En décembre, la Jeunesse socialiste a installé un lit sur la Place fédérale pour représenter le manque de disponibilités dans les maisons d'accueil pour femmes. À quel point la situation est-elle tendue en ce moment?
Marlies Haller: Elle est très tendue. De nombreuses maisons d'accueil pour femmes sont pleines. Les conseillères spécialisées mettent toujours plus de temps à trouver une place pour les personnes concernées. Dans le canton de Berne, il arrive même que des femmes et des enfants doivent être placés provisoirement dans un hôtel. Et le nombre d'appels passés à la hotline AppElle est en hausse.

Comment expliquez-vous que tant de femmes cherchent à se protéger actuellement?
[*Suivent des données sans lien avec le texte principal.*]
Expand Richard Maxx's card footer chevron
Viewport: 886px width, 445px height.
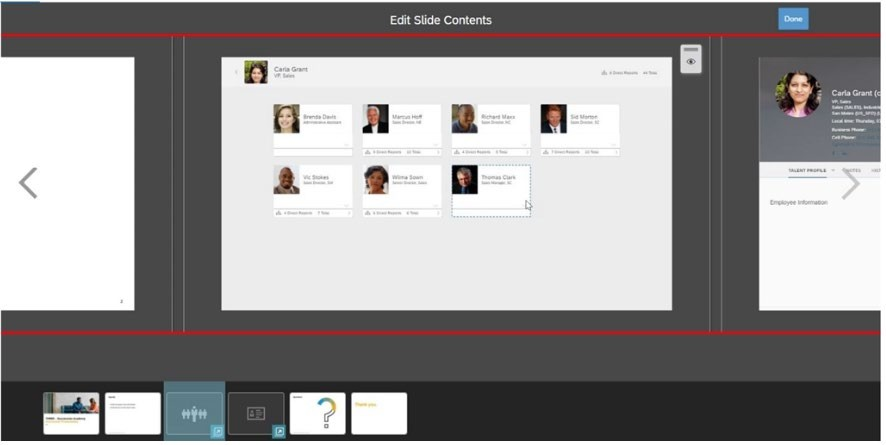coord(526,152)
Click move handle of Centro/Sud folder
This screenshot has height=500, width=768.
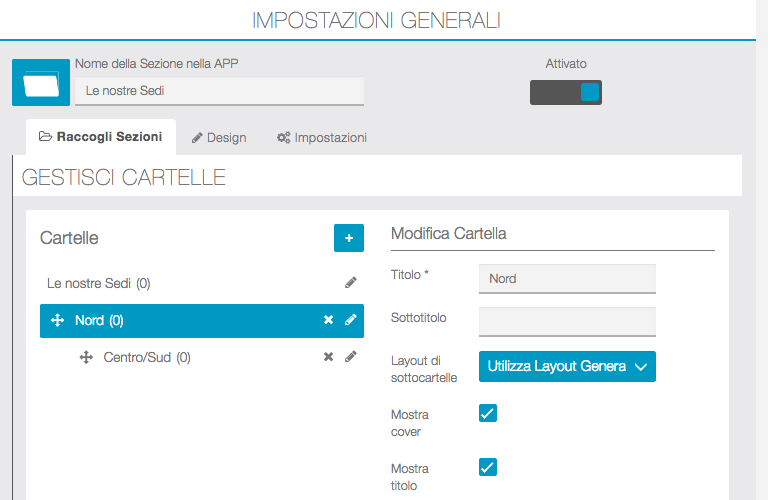pyautogui.click(x=86, y=357)

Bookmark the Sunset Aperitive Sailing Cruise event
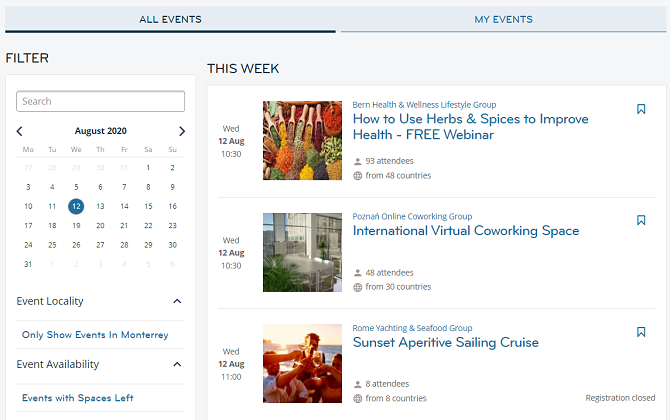pos(641,332)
Marlies Haller: Je ne peux que faire des suppositions. D'une part, les violences domestiques atteignent un chiffre énorme de 80% en Suisse. Les maisons d'accueil pour femmes ne sont alors que la pointe de l'iceberg. Nous observons d'autre part une énorme augmentation des demandes auprès des services d'aide aux victimes au cours des dernières années. Les facteurs qui y contribuent sont probablement les discussions autour de la Convention d'Istanbul – sur la prévention et la lutte contre la violence à l'égard des femmes – ainsi que les différents mouvements féministes à travers le monde. Ces derniers ont entraîné une prise de conscience. Espérons qu'ils ont pu motiver les personnes concernées à demander de l'aide. Aujourd'hui, davantage que la loi sur l'aide aux victimes, les maisons d'accueil pour femmes et les centres de conseil sont gratuits et disponibles indépendamment d'une plainte. Ceci incite les victimes à y avoir recours plus facilement.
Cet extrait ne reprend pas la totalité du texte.